And so actually this is where, again, being inherently inclusive isn’t just about saying this is the right way to be inclusive. There’s no one way to do this. We’ve got another principle about that, Options by Context. Being able to recognise where thinking about options and what the different possibilities are, thinking about the context and whether this matches or doesn’t.
[00:17:54] Lucie: Timing and everything, yeah.
[00:17:56] David: Exactly, yes. Another principle which relates to this, or there’s a couple more, about Informed Decision Making and Critical Assessment, actually thinking through when we had that, there was a six month period where we were adjusting and checking. We were assessing critically, is this a good match? Is it good for us? Is it good for you? And so on, and trying to use the information we have available to help in that decision making.
The principles aren’t perfect, they’re not rules to be followed, but they are there to guide us. So when we recruited you in the way that we did, we questioned ourselves, is this okay? Is this inherently inclusive? What’s the issues?

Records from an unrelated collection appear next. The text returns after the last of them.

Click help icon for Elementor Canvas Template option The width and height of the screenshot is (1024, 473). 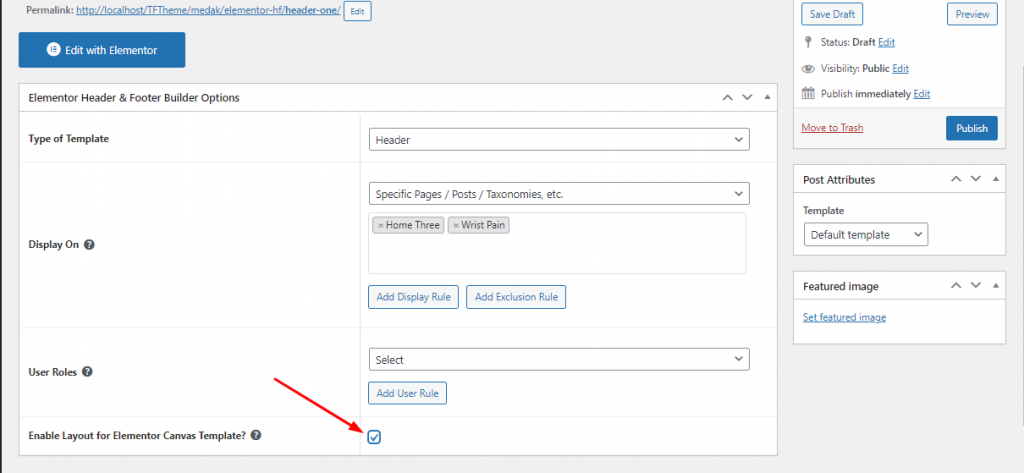point(256,435)
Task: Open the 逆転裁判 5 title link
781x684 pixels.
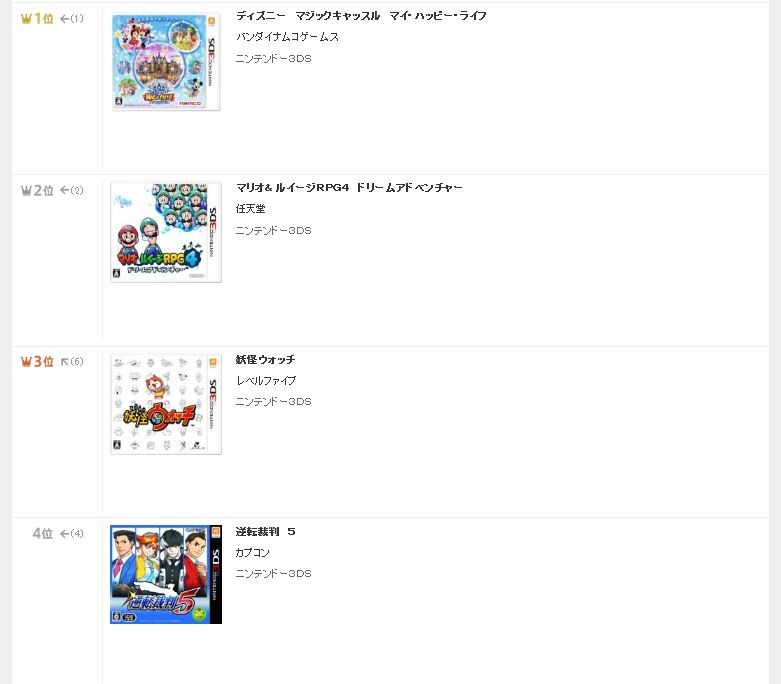Action: tap(265, 532)
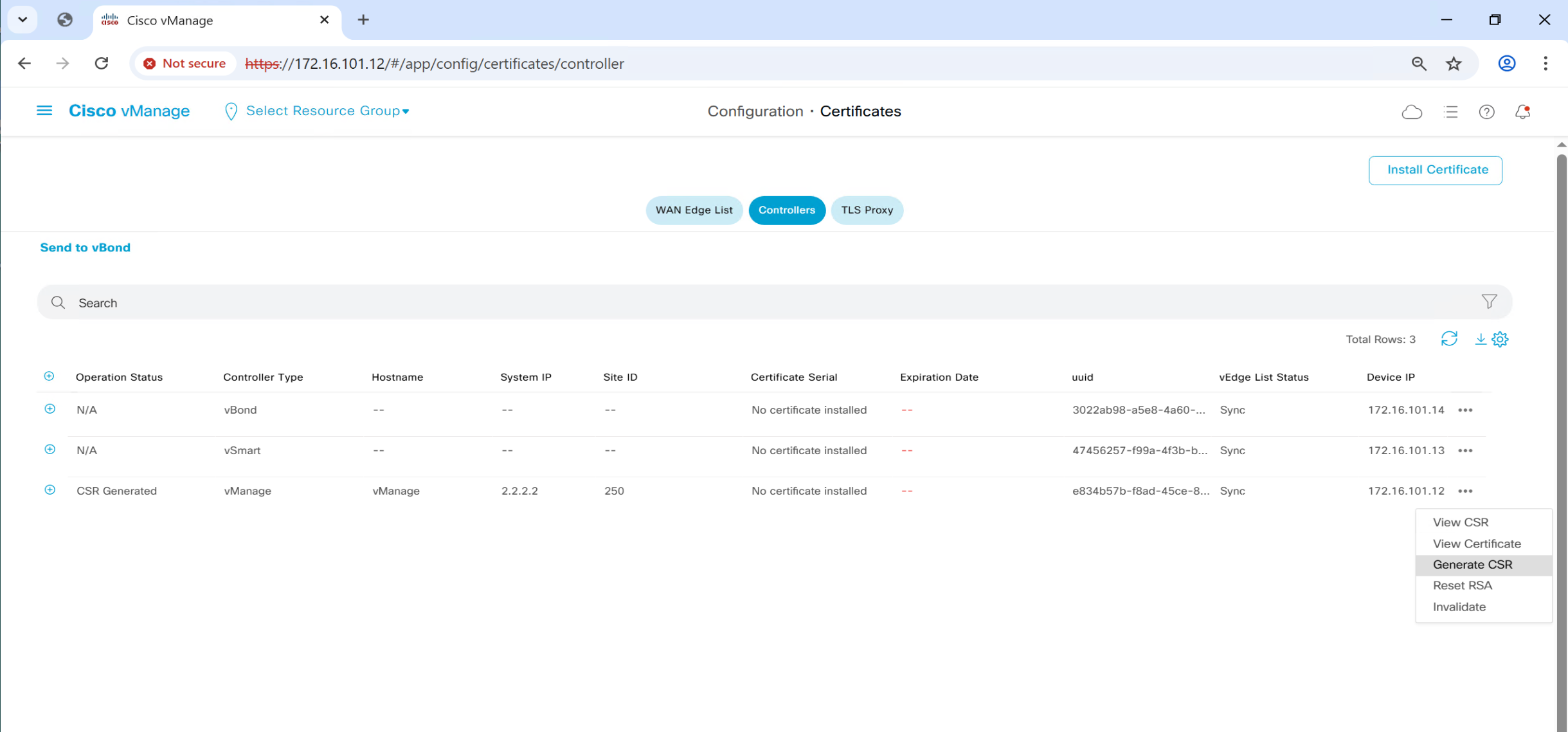The image size is (1568, 732).
Task: Open the task list icon in header
Action: point(1450,112)
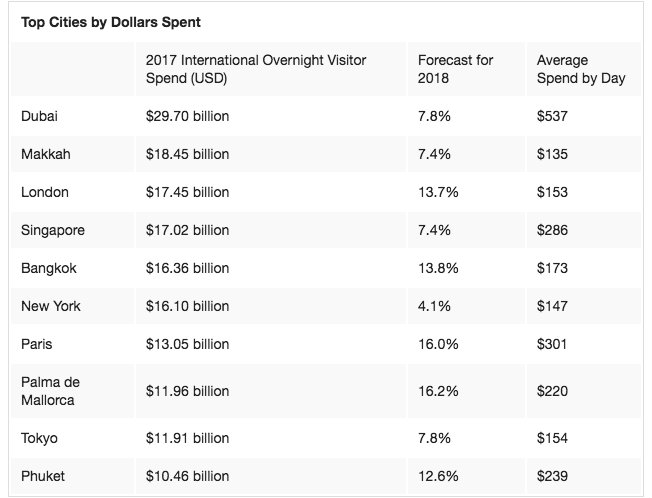652x498 pixels.
Task: Click the New York city cell
Action: coord(51,306)
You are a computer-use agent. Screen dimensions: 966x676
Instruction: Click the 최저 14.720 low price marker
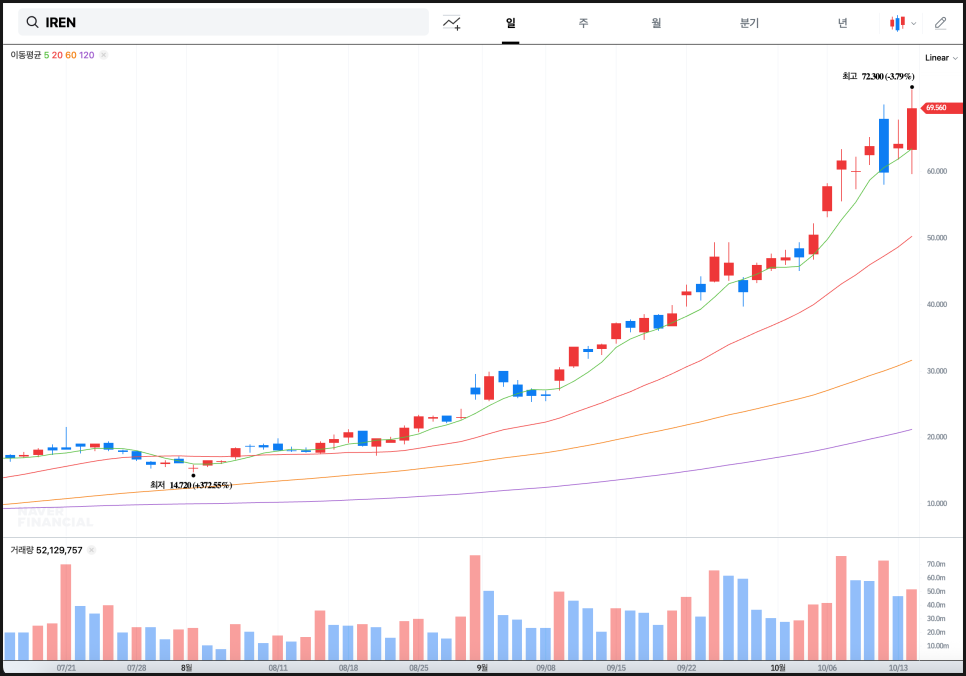tap(191, 485)
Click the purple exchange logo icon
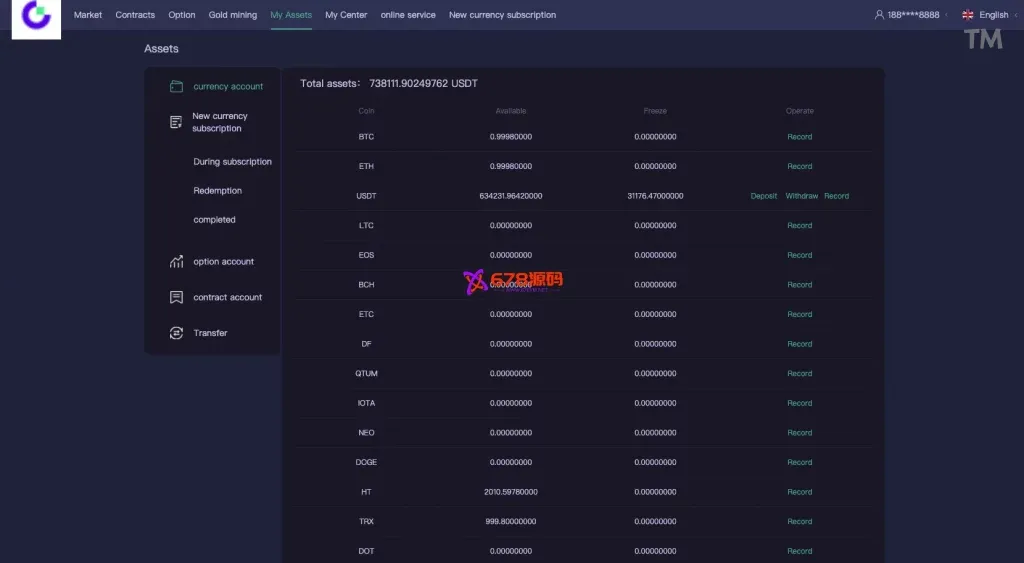1024x563 pixels. tap(36, 16)
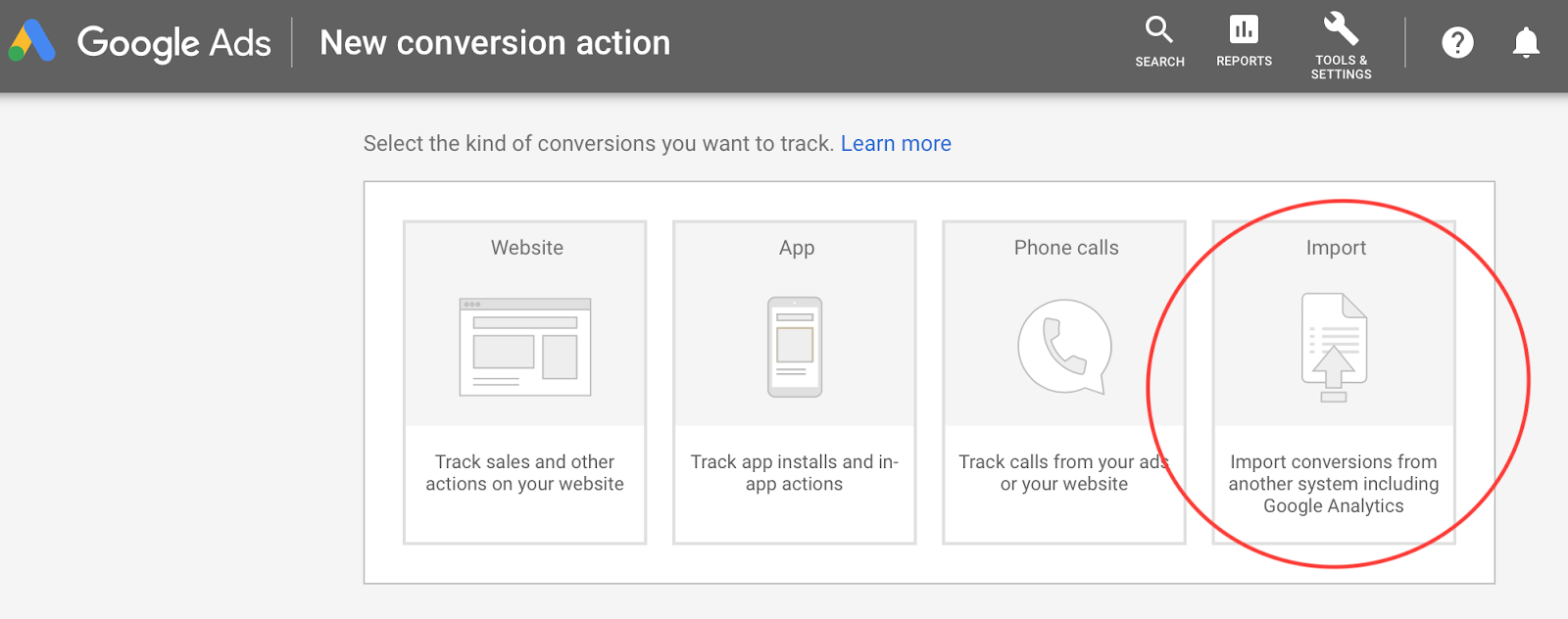Click the "Google Ads" wordmark text

[x=173, y=43]
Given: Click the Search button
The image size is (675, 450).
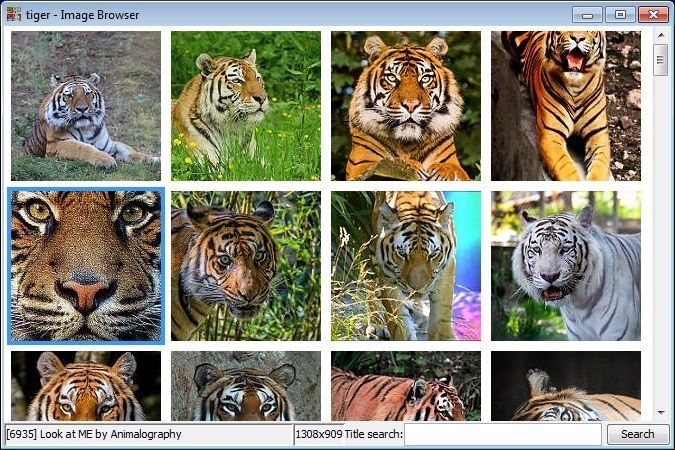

Who might we be excluding by recruiting in this way? We considered that and we considered that your particular skill set and the way that it matched, we didn’t know that we could recruit for that. There’s not many people who have your unique combination.
It’s one of the things that happens once you start recruiting people with PhDs, they tend to be unique! You don’t tend to get lots of them with the same profile. But there were elements of that, of thinking about how do we make sure that people who could be interested, who might feel excluded have the opportunity to engage, interact and we might be able to create opportunities for them.
[00:19:17] Lucie: Sorry we jumped into what it means to be Inherently Inclusive without actually discussing much about what situations we want to be inclusive in. So you’ve mentioned in terms of staffing, is this principle also useful in terms of the software and the tools and things that we develop, everything that we develop? Like the products, I think that’s another word for it. Is it to do with our partners too?
[00:19:40] David: Yep. You’re absolutely right to expand this out. I’ve been too narrow in the way I’ve been discussing this so far.
[00:19:48] Lucie: We’re always so used to just hearing inclusivity meaning always just about the people, about staffing and things like that.
[00:19:54] David: Let me tell you, Santiago, one of our colleagues, recently was going to start up a new line of work within IDEMS. And he said, he’s got a real problem with it. He doesn’t see how it fits with our inherently inclusive models, because actually this was a sort of direct service to customers. And it’s only people who could afford to pay for it who would have access. And that goes against our Inherently Inclusive principles.
Now, that particular service has a high cost to it. We can’t afford to offer it to everyone. How did we reconcile that? We reconciled that because the service wasn’t just about that service. It was about building something bigger which could be more inclusive, and could be inherently inclusive in the future. So we recognised that was a moment where we have a service which we could only afford to offer to people in a particular way. And therefore it was an exclusive service to people who could afford it.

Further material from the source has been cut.